──────── Data extract

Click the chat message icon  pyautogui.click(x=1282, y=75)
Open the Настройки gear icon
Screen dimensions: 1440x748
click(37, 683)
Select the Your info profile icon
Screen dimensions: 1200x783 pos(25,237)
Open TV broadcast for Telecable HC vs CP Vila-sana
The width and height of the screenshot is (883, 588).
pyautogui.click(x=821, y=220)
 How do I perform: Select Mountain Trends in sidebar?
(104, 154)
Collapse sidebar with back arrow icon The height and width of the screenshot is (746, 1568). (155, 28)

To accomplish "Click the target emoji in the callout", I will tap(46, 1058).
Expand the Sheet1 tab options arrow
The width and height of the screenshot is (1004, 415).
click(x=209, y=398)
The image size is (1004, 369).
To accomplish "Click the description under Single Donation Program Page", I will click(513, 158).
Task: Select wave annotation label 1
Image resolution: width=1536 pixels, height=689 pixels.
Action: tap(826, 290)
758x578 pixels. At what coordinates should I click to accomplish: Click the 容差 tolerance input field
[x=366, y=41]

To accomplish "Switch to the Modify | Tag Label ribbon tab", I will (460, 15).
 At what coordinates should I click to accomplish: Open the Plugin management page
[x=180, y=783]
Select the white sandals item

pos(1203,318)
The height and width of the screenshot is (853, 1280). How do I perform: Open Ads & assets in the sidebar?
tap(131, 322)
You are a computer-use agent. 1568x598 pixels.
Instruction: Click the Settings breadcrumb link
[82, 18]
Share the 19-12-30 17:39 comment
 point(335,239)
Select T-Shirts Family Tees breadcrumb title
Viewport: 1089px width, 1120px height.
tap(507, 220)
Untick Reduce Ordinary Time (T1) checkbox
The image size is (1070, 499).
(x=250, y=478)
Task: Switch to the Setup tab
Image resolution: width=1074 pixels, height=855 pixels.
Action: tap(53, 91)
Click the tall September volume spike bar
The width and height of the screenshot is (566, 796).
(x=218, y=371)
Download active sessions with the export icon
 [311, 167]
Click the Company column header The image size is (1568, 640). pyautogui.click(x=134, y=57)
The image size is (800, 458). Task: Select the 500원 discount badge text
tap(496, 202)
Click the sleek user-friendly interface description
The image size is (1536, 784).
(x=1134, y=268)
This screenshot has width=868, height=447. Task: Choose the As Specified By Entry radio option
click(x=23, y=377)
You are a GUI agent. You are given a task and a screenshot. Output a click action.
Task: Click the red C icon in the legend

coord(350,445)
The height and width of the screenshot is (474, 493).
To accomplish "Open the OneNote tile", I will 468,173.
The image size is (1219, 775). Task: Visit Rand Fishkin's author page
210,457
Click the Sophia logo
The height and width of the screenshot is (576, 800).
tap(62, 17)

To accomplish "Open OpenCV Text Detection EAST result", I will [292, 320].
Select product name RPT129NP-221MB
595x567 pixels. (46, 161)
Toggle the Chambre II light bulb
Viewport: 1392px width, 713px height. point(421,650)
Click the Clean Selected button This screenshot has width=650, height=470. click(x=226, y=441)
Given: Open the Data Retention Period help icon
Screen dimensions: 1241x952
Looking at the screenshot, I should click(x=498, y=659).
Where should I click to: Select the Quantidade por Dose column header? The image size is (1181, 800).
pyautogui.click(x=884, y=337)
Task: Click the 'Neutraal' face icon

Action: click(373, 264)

────────────────

== Brief ==
Set down the lines of the records exactly, from the first one through the line containing "Task: Select wave annotation label 1", and add nothing else.

== Solution for this exercise ==
Click the chat message icon  pyautogui.click(x=1282, y=75)
Open the Настройки gear icon
Screen dimensions: 1440x748
click(37, 683)
Select the Your info profile icon
Screen dimensions: 1200x783 pos(25,237)
Open TV broadcast for Telecable HC vs CP Vila-sana
The width and height of the screenshot is (883, 588).
pyautogui.click(x=821, y=220)
 How do I perform: Select Mountain Trends in sidebar?
(104, 154)
Collapse sidebar with back arrow icon The height and width of the screenshot is (746, 1568). (155, 28)

To accomplish "Click the target emoji in the callout", I will tap(46, 1058).
Expand the Sheet1 tab options arrow
The width and height of the screenshot is (1004, 415).
click(x=209, y=398)
The image size is (1004, 369).
To accomplish "Click the description under Single Donation Program Page", I will click(513, 158).
Task: Select wave annotation label 1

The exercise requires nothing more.